Here is what my heart is saying now:

     I once had a blessing that said, “You were held in reserve to come forth in the last dispensation…” I imagine many of you have had similar blessings given to you. We have been chosen “for such a time as this”. It is important we are well prepared. How much more prepared we will be if we dig into our Scriptures? Not with a heart that just wants to know more, but with a heart that wants to know HIM and what He wants us to do.

     I had one of the young single adults over for dinner last night. We spent some time talking about our faith and how to keep a testimony. I told her, the one thing that holds me fast, is not the fruit, good or bad, of those around me. I won’t be swayed by the disgusting or beautiful acts of others. Instead, it is the deepness and closeness I feel with my Heavenly Father and my dear, dear Savior, Jesus Christ that draws me and keeps me right where I am.

     Though I was faithful and devoted in my former church, and got to participate in many wonderful ministries, it doesn’t compare to the real relationship I feel with my Father now. I cherish knowing Him, and being in constant communication with Him.

     That being said, we are not here to merely lap in the luxury of the restored gospel. He has called us here at this time for a special purpose. Ask Him what it is. Pour yourself into your Scriptures to know Him better. But, do it with a heart willing to honor anything He asks, even if it is difficult.
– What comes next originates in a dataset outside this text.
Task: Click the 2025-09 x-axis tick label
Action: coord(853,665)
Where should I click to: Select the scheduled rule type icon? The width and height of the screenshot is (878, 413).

There are times I have done that beautifully, with grace. There are other times that, like a stubborn child hanging on to a favorite toy, I have said, “No, You can’t have this.” I’m always happier when submissive to the will of my Father, even when what He asks is painful and difficult.

     There is beauty, peacefulness, and confidence in knowing you’re doing exactly His will. As I read Esther 2 this morning, I fell in love with her gentle and quiet spirit all over again. I asked myself, knowing the rest of the book, if I will have the courage to do everything my Heavenly Father is asking of me. I think I can do nothing else, for nothing else will bring me the joy of communion with Him. I love my Heavenly Father, and want to make Him as proud of me as He must have been with Esther.

     Are we all willing to submit to everything His word and will asks, with the grace of Esther? Even if it is uncomfortable, or goes against new societal norms? When we read our Scriptures, do we respond like Nephi “I will go and do the things which the Lord hath commanded…” I want to. He has a grand purpose we may not see until eternity. We were called to this portion of the plan. Let’s do it with the grace of Esther.